After a 40-day campaign, Canadians are voting in the country's 43rd general election, with polls now closed in Atlantic Canada, Quebec, Ontario and the Prairies.
The first ballots were cast, starting at 8:30 a.m. local time, in Newfoundland and Labrador, as well as in Nova Scotia, Prince Edward Island and New Brunswick; the last will be cast at 7 p.m. PT (10 p.m. ET) in British Columbia.
Elections Canada says roughly 27.4 million people are eligible to vote at one of the approximately 20,000 polling places across the country.
While most voters will cast their ballots today, around 4.7 million Canadians did so in advance polls last weekend — a 29 per cent increase over 2015.
But on Monday, Elections Canada said there have been robocalls giving misinformation about when people could vote. Some people got these calls in ridings in Quebec, New Brunswick and Nova Scotia.
The agency said electors should be wary of any calls, emails or texts claiming that your polling station or voting time has changed.
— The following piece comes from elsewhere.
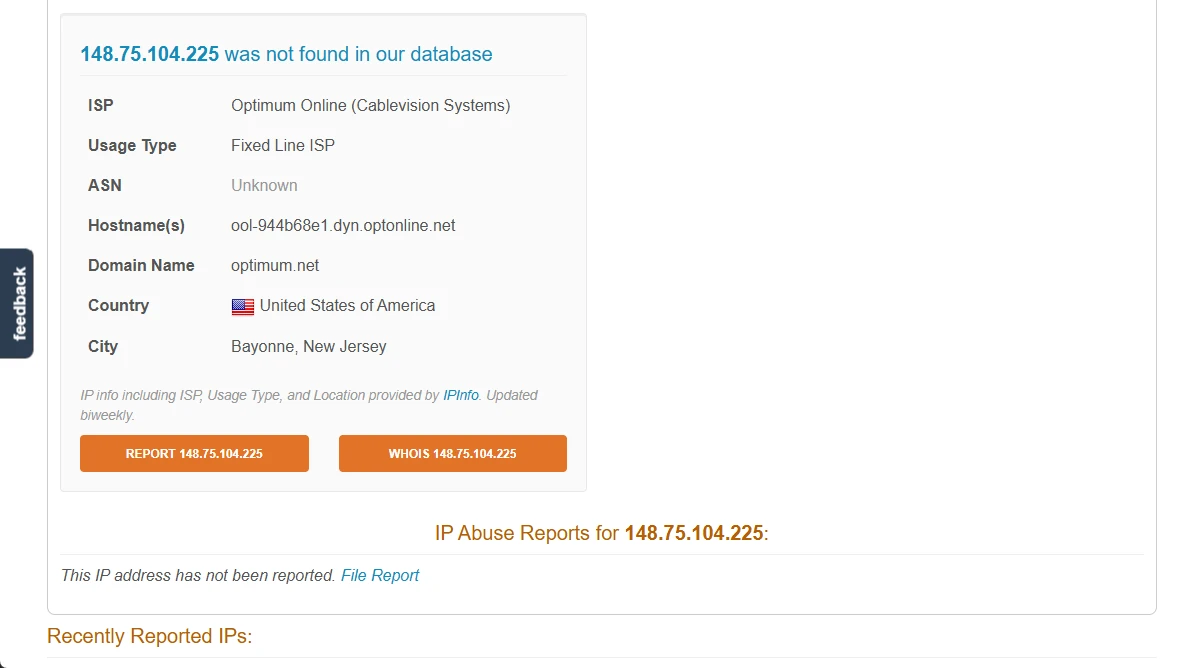
Task: Open the feedback side tab
Action: pyautogui.click(x=17, y=303)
Anyone receiving such calls should call 1-800-463-6868.
"Elections Canada does not call, email or text electors about where to vote or about moving a polling station," the agency said.
It's not known if the calls were mischief or an attempt to influence the election.
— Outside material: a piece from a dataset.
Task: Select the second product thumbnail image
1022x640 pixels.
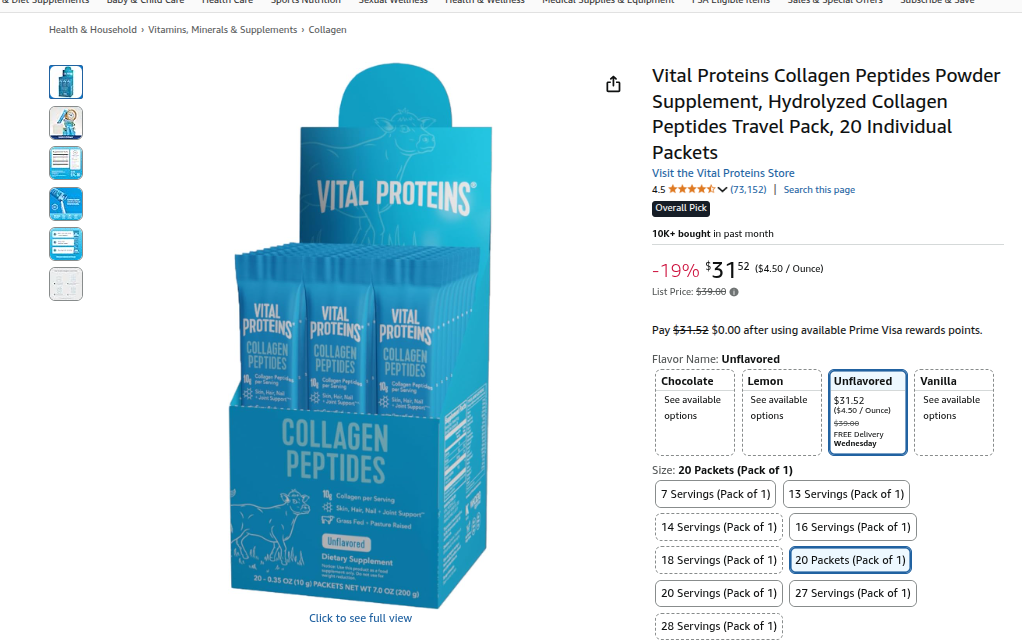Action: point(66,123)
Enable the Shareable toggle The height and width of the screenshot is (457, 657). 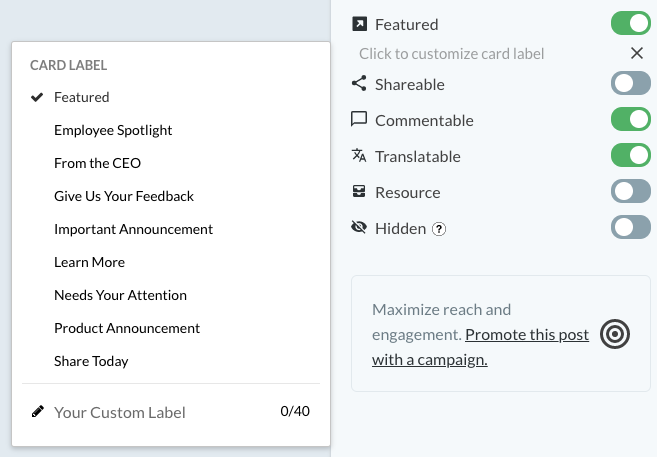631,83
There were 55,515 Canadian expats registered to vote, and a final tally shows a record number 31,798 have marked ballots.
Canadian citizens 18 and over who have not already voted can put an X beside the name of their favoured candidate at local polling stations.
Rosellen Sullivan, an early voter in St. John's today, said it's been an important campaign and urged others to vote.
"There are a lot of issues, and I just think this election is particularly important. I think there's a lot of uncertainty in the country right now, and I think every vote counts," she said.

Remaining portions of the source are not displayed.